Prostaglandin-induced activation of uterine contractility in pregnant rats does not involve potassium channels

OBJECTIVE: The uterus is a target for prostaglandins, especially at the end of gestation. Whether potassium channels are involved in the effect of prostaglandins is not clear. The aim of this study was to find out. STUDY DESIGN: Concentration-response relationships to prostaglandins (prostaglandin F-2alpha, prostaglandin E-2, and prostaglandin 12 [carbacyclin]; 10(-10) mol/L-10(-4) mol/L) were studied in isolated uterine rings from mid pregnancy (day 14) and late pregnancy (day 21) rats (Krebs solution, 5% CO2 in air, 37degreesC; pH, 7.4).
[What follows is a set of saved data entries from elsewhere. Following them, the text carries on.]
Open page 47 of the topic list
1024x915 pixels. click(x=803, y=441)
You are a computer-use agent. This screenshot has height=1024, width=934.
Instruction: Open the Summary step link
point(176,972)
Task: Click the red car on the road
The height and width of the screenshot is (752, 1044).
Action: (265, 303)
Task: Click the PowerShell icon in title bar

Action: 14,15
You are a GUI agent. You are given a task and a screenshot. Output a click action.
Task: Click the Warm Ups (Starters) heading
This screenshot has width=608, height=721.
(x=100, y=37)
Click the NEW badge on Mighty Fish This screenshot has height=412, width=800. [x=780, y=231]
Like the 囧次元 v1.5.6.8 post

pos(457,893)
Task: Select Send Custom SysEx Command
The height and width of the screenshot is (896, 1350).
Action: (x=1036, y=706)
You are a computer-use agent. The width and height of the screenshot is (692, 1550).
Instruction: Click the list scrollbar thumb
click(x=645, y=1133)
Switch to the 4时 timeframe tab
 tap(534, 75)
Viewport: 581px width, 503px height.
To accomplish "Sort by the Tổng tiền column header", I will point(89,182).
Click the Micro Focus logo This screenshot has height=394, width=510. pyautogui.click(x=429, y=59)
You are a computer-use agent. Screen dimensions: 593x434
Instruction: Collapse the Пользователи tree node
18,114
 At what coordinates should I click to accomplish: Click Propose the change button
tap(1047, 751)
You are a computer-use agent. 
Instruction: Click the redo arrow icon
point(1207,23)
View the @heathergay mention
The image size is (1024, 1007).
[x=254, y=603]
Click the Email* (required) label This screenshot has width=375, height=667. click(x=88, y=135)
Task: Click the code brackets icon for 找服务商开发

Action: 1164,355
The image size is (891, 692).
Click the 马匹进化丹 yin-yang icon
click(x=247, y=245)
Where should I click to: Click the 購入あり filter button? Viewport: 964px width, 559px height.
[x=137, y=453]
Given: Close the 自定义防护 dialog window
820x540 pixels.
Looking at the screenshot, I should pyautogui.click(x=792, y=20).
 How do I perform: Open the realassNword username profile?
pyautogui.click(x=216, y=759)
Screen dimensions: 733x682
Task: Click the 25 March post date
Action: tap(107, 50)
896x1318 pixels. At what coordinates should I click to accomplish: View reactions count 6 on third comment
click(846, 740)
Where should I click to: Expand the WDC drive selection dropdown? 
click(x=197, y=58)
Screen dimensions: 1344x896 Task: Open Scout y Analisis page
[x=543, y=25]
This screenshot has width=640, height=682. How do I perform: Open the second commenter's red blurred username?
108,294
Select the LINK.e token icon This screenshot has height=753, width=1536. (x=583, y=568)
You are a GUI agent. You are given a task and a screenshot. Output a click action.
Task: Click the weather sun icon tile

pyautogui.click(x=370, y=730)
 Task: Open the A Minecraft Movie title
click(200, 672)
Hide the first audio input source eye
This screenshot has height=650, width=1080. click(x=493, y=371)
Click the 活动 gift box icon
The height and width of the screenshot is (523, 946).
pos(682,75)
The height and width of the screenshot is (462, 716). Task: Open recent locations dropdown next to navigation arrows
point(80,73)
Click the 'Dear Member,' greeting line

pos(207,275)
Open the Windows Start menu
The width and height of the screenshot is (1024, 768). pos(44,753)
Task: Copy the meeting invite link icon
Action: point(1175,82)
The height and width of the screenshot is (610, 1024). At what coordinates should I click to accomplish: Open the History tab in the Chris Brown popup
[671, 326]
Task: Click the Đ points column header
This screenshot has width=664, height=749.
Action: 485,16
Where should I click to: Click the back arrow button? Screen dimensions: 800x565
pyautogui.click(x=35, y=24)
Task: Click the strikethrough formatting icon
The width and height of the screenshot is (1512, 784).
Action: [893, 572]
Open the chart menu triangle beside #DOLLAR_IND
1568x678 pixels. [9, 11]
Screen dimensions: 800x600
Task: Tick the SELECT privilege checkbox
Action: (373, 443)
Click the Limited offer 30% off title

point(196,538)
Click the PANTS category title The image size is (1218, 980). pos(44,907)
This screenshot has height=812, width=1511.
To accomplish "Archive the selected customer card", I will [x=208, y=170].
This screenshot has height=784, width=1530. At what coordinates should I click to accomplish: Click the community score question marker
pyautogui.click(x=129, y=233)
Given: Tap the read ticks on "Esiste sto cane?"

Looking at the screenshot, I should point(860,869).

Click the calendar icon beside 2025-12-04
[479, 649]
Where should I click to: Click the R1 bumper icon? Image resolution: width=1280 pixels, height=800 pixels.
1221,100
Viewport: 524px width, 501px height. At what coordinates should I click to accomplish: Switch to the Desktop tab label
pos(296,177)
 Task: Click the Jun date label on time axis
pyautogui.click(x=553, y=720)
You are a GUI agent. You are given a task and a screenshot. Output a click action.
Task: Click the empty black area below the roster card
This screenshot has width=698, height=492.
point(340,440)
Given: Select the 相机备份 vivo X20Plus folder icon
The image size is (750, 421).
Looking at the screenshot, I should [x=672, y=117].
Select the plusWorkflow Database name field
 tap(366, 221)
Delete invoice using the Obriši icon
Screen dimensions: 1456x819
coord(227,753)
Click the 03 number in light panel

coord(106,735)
Rings were incubated for 30 minutes with either solvent or adenosine triphosphate-sensitive potassium channel inhibitor or opener glibenclamide and levcromakalim or with calcium-sensitive potassium channel inhibitor or opener NS1619 and iberiotoxin, respectively. The changes in integral activity were compared after each concentration of the agent and were expressed as a percent of the basal integral activity. RESULTS: The increases in spontaneous contractile activity induced by prostaglandin E-2 and carbacyclin, but not prostaglandin F-2alpha, were statistically significantly higher in tissues from late pregnancy versus mid pregnancy rats and were not affected by any of the K-channel openers or inhibitors. CONCLUSION: Adenosine triphosphate-sensitive and calcium-sensitive potassium channels are not involved in the effect of prostaglandin F-2alpha, prostaglandin E-2, and prostaglandin I-2 on pregnant rat uterus.